▶ What is expected
In the listing below, print exactly the lines between the line holding "Select the Graphics Card tab" and the line holding "Expand caret menu", inclusive, and no more.

▶ Data section
· · · · · · ·
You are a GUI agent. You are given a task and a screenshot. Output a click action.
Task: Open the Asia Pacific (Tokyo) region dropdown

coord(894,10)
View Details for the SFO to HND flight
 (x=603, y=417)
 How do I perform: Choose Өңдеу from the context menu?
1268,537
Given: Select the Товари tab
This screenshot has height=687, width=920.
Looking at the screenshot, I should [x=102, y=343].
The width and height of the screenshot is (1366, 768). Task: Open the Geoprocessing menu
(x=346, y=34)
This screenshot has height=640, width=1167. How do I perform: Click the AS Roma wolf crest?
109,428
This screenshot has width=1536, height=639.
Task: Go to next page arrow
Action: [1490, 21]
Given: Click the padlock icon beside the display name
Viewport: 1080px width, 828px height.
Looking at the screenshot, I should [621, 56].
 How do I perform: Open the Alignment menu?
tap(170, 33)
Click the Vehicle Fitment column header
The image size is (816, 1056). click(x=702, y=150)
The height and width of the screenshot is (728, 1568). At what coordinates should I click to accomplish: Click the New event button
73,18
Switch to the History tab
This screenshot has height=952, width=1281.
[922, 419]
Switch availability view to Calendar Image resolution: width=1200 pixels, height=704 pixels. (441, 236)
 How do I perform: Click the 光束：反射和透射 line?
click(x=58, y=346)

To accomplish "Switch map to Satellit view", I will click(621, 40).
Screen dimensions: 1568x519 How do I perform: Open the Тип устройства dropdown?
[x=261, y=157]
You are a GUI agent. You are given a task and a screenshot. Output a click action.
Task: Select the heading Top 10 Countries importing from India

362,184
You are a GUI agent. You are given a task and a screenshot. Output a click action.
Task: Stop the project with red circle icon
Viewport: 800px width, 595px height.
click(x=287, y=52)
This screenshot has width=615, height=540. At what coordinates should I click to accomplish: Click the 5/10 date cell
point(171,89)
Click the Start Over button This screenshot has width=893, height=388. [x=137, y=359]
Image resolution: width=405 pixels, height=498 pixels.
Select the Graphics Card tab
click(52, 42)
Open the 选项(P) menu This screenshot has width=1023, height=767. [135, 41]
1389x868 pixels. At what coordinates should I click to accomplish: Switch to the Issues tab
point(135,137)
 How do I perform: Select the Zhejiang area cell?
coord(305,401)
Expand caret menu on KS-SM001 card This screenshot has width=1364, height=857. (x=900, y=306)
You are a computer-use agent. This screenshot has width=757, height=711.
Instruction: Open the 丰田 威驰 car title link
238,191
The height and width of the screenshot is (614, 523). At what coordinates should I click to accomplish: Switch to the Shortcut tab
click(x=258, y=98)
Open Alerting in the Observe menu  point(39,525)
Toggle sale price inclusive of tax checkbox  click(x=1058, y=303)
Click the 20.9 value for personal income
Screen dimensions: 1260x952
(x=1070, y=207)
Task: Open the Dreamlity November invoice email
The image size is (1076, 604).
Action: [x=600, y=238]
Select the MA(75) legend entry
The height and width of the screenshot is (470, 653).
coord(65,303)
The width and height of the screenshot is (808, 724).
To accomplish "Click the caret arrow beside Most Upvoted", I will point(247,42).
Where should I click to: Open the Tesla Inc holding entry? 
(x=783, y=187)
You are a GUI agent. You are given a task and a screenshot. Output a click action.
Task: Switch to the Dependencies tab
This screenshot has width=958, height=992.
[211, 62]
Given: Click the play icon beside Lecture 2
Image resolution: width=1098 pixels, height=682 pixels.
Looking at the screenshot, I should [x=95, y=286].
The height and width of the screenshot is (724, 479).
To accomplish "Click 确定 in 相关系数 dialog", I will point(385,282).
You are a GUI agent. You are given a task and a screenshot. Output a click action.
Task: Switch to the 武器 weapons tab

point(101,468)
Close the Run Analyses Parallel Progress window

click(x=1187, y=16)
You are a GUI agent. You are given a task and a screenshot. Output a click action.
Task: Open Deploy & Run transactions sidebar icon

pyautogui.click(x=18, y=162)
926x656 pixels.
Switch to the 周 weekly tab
· · · · · · ·
▶ Answer below
Select the Graphics Card tab
click(52, 42)
Open the 选项(P) menu This screenshot has width=1023, height=767. [135, 41]
1389x868 pixels. At what coordinates should I click to accomplish: Switch to the Issues tab
point(135,137)
 How do I perform: Select the Zhejiang area cell?
coord(305,401)
Expand caret menu on KS-SM001 card This screenshot has width=1364, height=857. (x=900, y=306)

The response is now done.